Rows in a dataset
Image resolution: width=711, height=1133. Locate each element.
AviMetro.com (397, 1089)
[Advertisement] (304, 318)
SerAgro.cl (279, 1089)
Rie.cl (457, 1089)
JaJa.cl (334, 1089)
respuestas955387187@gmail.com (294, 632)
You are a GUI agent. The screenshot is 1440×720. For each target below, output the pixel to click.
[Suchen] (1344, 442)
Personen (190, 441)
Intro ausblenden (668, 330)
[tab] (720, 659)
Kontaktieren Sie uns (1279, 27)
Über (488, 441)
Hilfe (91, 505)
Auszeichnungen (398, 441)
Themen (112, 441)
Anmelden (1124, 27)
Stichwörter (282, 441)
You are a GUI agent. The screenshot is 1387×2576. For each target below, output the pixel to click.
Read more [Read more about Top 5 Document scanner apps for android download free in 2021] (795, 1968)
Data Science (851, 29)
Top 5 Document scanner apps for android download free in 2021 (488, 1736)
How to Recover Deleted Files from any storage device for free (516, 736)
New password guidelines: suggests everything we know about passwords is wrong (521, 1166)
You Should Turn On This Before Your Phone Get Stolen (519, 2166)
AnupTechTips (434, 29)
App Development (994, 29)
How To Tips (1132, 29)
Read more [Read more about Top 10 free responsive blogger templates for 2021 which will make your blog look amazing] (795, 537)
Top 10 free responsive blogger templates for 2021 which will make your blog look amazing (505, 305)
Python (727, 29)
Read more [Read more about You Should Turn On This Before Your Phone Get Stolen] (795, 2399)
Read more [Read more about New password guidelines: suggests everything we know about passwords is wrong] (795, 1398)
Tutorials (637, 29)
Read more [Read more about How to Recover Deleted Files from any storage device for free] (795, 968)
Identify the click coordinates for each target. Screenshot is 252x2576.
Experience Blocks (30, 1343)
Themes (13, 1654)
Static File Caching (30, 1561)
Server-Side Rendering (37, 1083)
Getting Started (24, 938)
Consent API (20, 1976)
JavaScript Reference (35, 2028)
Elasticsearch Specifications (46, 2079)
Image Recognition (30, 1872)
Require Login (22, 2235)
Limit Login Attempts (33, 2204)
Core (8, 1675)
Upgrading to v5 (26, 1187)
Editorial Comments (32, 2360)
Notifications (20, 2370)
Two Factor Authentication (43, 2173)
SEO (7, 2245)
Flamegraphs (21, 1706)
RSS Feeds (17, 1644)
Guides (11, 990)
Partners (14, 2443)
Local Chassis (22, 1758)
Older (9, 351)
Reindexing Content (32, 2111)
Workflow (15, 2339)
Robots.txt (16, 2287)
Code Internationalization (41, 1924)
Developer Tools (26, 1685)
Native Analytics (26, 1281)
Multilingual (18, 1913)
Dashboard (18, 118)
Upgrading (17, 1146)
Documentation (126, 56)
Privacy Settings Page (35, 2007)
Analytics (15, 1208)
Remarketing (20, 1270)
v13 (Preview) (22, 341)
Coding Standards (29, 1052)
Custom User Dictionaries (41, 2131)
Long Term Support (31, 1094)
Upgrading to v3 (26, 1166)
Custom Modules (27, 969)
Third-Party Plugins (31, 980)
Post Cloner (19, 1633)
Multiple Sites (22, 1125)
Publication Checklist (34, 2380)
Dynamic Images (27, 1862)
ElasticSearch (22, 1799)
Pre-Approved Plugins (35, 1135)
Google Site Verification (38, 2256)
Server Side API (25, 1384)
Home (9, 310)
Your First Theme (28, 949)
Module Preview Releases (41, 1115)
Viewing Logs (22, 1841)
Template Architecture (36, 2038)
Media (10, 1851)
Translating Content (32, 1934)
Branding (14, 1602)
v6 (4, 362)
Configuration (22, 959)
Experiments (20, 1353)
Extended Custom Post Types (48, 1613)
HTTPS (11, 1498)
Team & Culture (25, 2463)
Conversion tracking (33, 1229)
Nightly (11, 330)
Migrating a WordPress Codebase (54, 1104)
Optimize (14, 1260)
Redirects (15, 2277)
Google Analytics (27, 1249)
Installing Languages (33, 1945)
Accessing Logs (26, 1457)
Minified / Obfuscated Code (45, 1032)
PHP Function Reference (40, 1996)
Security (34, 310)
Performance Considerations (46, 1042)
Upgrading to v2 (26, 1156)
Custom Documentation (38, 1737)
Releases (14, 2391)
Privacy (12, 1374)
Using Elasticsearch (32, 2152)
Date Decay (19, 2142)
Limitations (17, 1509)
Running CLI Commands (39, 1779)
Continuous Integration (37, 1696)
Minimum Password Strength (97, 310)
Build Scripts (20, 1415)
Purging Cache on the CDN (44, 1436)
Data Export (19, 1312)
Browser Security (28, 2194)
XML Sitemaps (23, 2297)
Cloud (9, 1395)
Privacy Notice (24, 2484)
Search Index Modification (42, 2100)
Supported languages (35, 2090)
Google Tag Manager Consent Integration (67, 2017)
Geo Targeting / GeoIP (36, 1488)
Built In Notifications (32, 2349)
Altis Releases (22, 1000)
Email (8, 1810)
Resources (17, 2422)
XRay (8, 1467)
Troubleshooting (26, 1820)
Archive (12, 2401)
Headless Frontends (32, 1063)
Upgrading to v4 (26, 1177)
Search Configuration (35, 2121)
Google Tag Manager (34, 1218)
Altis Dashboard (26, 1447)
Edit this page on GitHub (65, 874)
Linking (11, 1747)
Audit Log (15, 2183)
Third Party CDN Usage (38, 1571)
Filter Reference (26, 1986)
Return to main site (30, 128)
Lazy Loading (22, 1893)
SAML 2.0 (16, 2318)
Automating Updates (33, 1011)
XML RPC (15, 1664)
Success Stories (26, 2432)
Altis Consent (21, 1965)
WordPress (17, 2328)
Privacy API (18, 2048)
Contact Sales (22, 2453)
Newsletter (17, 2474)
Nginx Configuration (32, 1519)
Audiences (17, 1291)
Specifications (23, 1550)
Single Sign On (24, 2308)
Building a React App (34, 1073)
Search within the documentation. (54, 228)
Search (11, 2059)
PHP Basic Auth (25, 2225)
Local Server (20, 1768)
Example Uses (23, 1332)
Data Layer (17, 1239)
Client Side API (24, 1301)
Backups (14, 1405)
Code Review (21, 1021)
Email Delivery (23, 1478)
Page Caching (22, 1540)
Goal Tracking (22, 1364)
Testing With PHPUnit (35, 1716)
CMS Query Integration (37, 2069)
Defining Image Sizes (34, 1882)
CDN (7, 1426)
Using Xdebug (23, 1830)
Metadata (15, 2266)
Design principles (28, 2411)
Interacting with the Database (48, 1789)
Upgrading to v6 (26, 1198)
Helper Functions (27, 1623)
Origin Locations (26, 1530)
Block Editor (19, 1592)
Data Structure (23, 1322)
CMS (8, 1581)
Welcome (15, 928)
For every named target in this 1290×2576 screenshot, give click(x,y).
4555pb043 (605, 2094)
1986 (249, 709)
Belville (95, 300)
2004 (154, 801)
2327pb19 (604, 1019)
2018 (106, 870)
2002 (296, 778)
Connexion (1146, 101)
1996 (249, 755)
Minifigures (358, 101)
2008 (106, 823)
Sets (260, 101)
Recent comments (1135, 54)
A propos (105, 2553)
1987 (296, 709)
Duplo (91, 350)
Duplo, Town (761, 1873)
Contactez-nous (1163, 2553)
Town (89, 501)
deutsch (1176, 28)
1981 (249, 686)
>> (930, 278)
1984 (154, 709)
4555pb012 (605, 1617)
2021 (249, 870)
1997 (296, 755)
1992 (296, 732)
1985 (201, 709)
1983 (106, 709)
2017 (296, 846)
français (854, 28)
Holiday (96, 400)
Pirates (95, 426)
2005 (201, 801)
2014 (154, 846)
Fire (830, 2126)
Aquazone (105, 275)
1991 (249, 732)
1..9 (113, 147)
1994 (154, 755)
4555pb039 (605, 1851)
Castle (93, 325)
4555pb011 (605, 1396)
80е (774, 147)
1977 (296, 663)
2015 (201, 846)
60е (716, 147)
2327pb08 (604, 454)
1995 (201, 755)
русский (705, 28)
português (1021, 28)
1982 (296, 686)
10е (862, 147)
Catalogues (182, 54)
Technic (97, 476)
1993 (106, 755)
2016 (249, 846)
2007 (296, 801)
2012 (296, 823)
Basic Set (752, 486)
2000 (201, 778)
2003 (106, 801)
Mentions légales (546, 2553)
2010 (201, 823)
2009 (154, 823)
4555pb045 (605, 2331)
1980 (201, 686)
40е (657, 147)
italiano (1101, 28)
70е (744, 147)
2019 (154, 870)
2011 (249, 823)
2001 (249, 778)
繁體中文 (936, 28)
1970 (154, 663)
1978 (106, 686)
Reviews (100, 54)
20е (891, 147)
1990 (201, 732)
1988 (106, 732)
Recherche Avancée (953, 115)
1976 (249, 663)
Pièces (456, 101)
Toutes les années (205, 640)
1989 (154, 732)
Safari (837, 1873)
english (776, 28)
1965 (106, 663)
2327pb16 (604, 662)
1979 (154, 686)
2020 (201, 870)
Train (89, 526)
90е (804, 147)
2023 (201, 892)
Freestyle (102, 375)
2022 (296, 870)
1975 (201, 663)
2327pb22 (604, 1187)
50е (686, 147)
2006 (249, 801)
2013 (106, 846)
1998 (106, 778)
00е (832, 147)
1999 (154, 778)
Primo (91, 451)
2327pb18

◆ Problem: Copy the rows verbatim, starting at the first row and ending with the line that contains "Kontaktieren Sie uns (1279, 27)".

◆ Result for this task:
Image resolution: width=711, height=1133. Locate each element.
AviMetro.com (397, 1089)
[Advertisement] (304, 318)
SerAgro.cl (279, 1089)
Rie.cl (457, 1089)
JaJa.cl (334, 1089)
respuestas955387187@gmail.com (294, 632)
You are a GUI agent. The screenshot is 1440×720. For each target below, output the pixel to click.
[Suchen] (1344, 442)
Personen (190, 441)
Intro ausblenden (668, 330)
[tab] (720, 659)
Kontaktieren Sie uns (1279, 27)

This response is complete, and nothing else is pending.